Towards Eternity
There isn't a more appropriate day than this one, November 1st, to write this blog post...for it was exactly five years ago on this day that my dad died.
It simply wouldn't be possible in the span of a few paragraphs to do justice to the character that my father was. Member of parliament, native rights advocate, Ontario human rights commissioner. On a first name basis with all of the political powers of the day: Trudeau, Stanfield, Chretien, Turner, Clark. Dad was an intellectual, rascal, drinker, dreamer, womanizer. Reckless, irresponsible and funny. Never dull. He died on All Saint's Day, and the irony of THAT would not have been lost on him.
My Facebook post on that day featured the one and only painting I had ever done of him, and perhaps for that reason it's become the defining image for me of his passing.

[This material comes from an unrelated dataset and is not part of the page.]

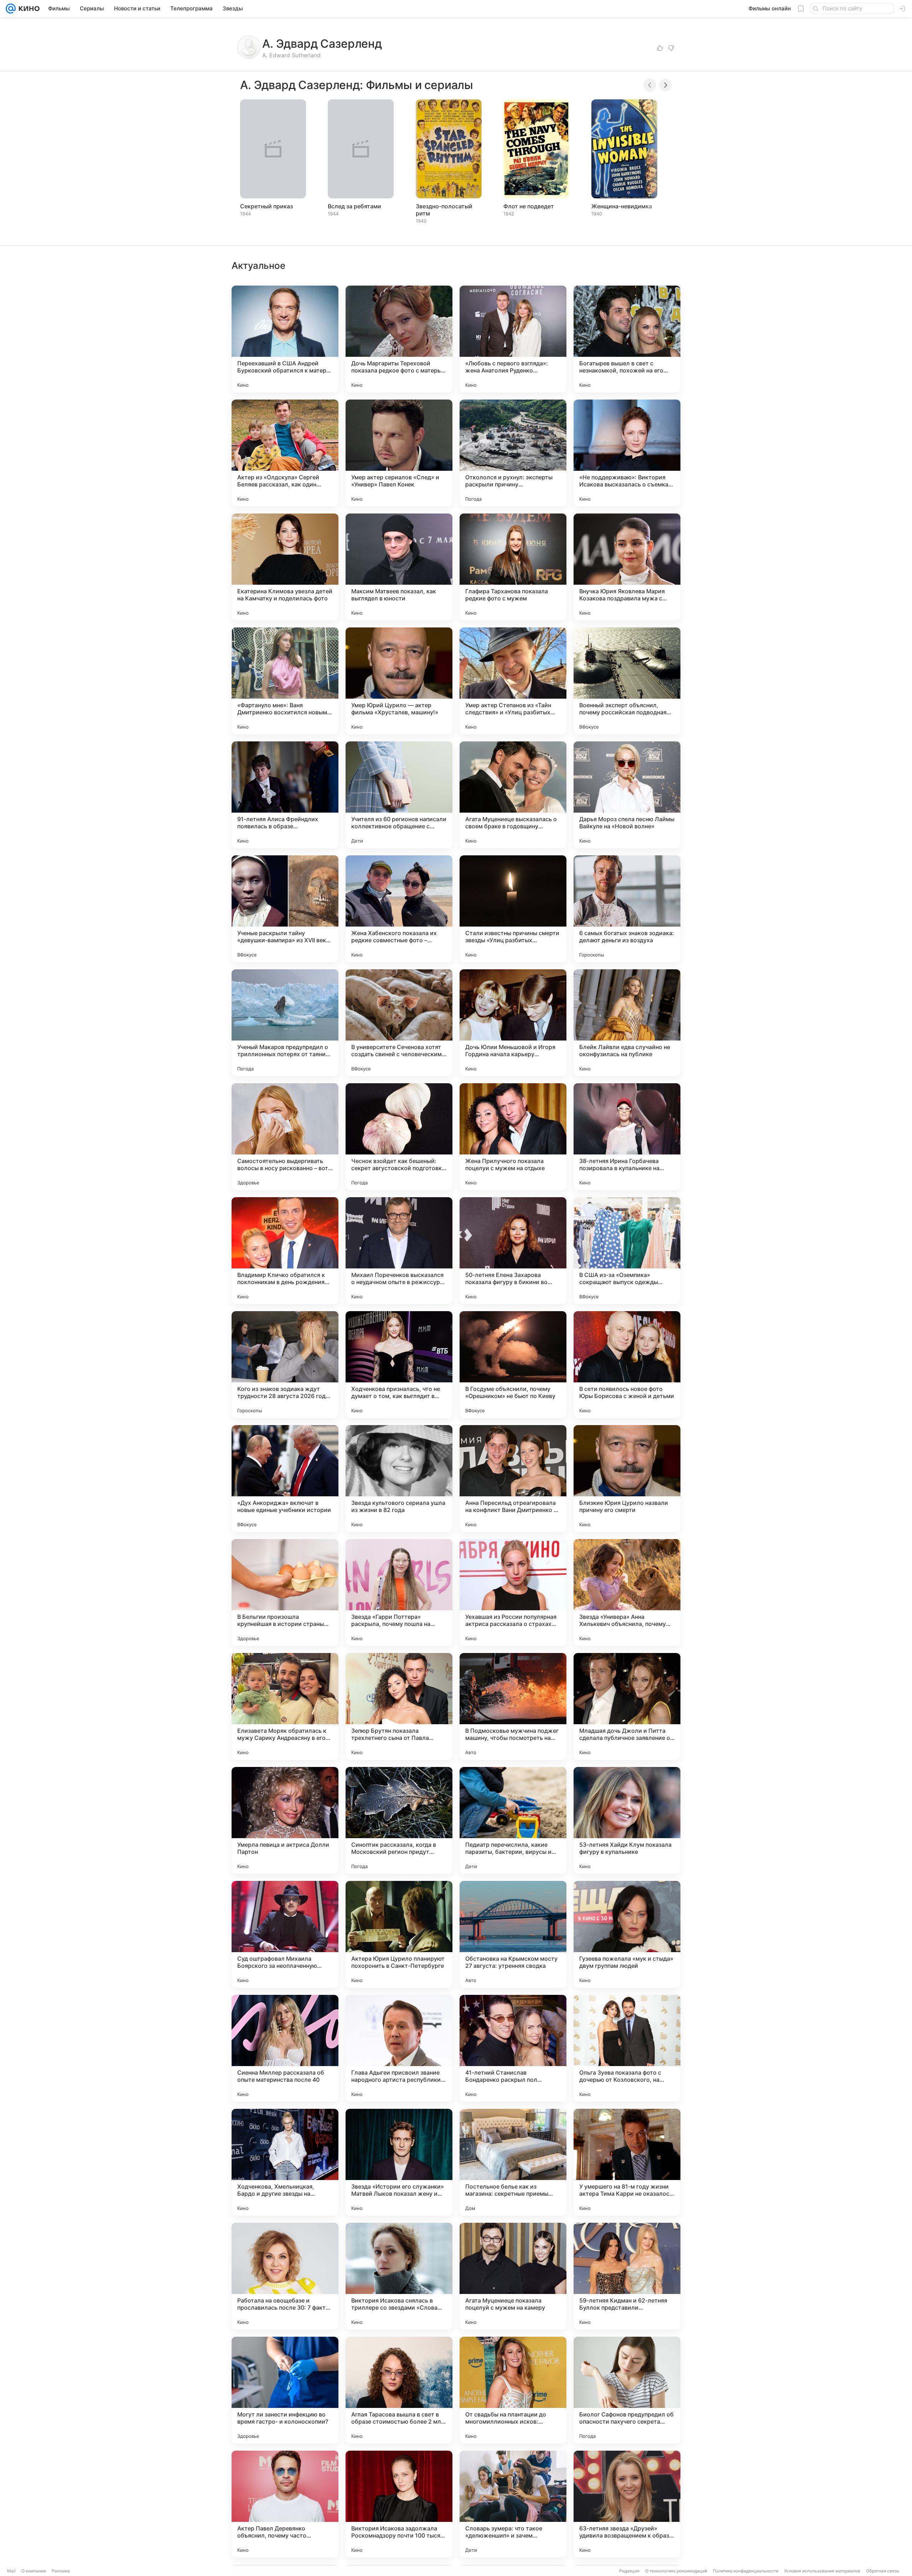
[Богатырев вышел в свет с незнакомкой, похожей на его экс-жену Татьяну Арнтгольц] (627, 339)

The painting was commissioned by my brother Gene in the spring of 2013 while our dad was still alive. It's based on a photo he took of dad walking by Skaha Lake, BC, with his dog Taliban (dad always named his dogs based on what was in the headlines on the day he got the dog).
Gene actually sent me TWO pictures as reference, because he wanted me to replace the moving-away dog from the first picture with the facing-the-camera dog of the second. And that simple suggestion completely transformed the mood of the painting for the better.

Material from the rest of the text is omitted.